Большая часть писем, составляющих эту книгу, относится к 1845 и 1846 годам, той поре, когда религиозное настроение Гоголя достигло своего высшего развития. 1840-е годы – пора формирования и размежевания двух различных идеологий в современном ему русском образованном обществе. Гоголь остался чужд этому размежеванию несмотря на то, что каждая из двух враждующих партий – западников и славянофилов, предъявляла на Гоголя свои законные права. Книга произвела тяжёлое впечатление и на тех, и на других, поскольку Гоголь мыслил совершенно в иных категориях. Даже друзья-Аксаковы отвернулись от него. Гоголь своим тоном пророчества и назидания, проповедью смирения, из-за которой виднелось, однако, собственное самомнение; осуждениями прежних трудов, полным одобрением существующих общественных порядков явно диссонировал тем идеологам, кто уповал лишь на социальное переустройство общества.
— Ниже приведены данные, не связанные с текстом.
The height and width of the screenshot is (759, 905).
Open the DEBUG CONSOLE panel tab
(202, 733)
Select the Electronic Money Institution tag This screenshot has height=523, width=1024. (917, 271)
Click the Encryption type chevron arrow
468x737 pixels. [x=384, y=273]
Гоголь, не отвергая целесообразности социального переустройства, основную цель видел в духовном самосовершенствовании. Поэтому на долгие годы предметом его изучения становятся труды отцов Церкви. Но, не примкнув ни к западникам, ни к славянофилам, Гоголь остановился на полпути, не примкнув целиком и к духовной литературе – Серафиму Саровскому, Игнатию (Брянчанинову) и др.
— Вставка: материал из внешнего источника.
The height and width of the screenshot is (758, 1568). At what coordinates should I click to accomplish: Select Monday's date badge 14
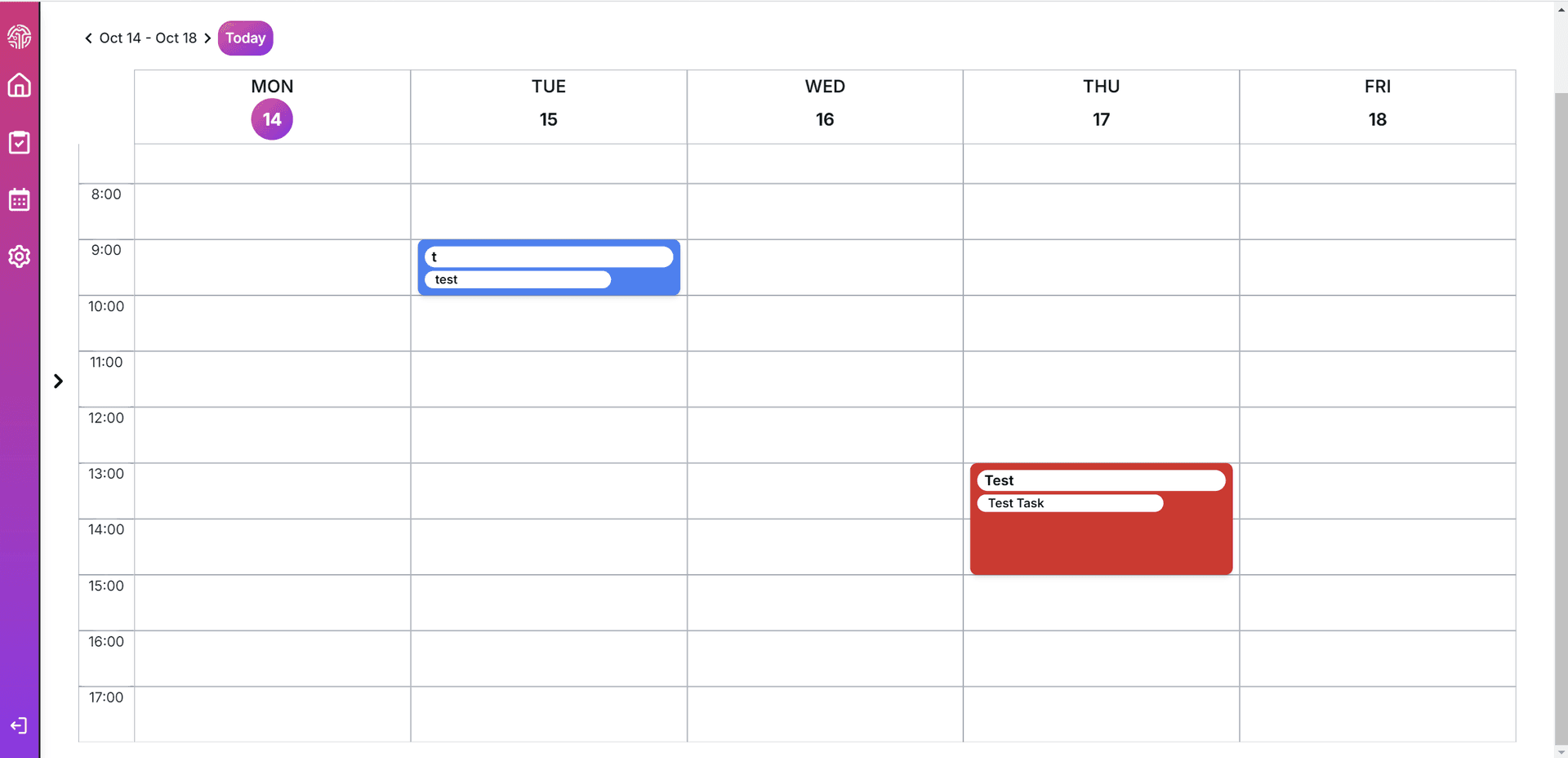pos(271,119)
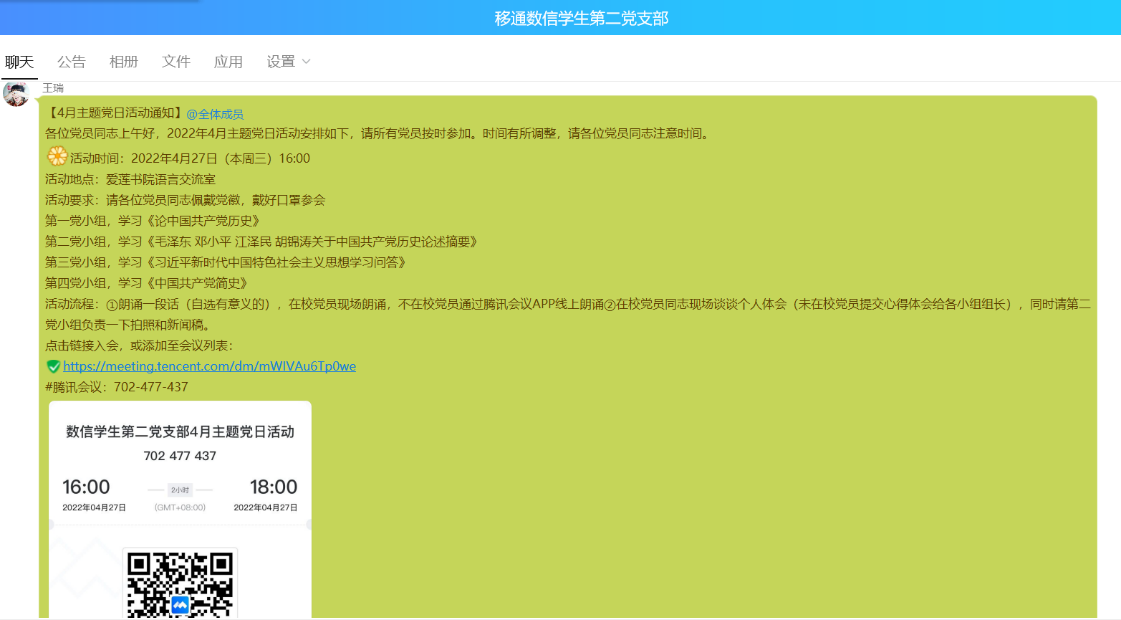The width and height of the screenshot is (1121, 620).
Task: Click the flower emoji before 活动时间
Action: (57, 157)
Впечатление книги на литературных поклонников Гоголя, желающих видеть в нём лишь вождя «натуральной школы», было удручающее. Высшая степень негодования, возбуждённого «Выбранными местами», выразилась в известном письме Белинского из Зальцбрунна.11

Гоголь завершил свой писательский путь «Выбранными местами из переписки с друзьями» – христианской книгой. Однако её до сих пор по-настоящему не прочли, по мнению известнейшего гоголеведа Игоря Золотусского. Начиная с XIX века принято считать, что книга является ошибкой, уходом писателя в сторону со своего пути. Но возможно, она и есть его путь, и даже более, чем другие книги. По словам Золотусского, это две разные вещи: понятие дороги («Мёртвые души» на первый взгляд – дорожный роман) и понятие пути, то есть выхода души к вершине идеала. Так что совершенно однозначно можно утверждать о приобщении Гоголя к тайному знанию во время вояжа в Иерусалим. К тому великому знанию, что мы еще не до конца поняли, и неизвестно, когда еще поймем, как правильно замечает литературовед!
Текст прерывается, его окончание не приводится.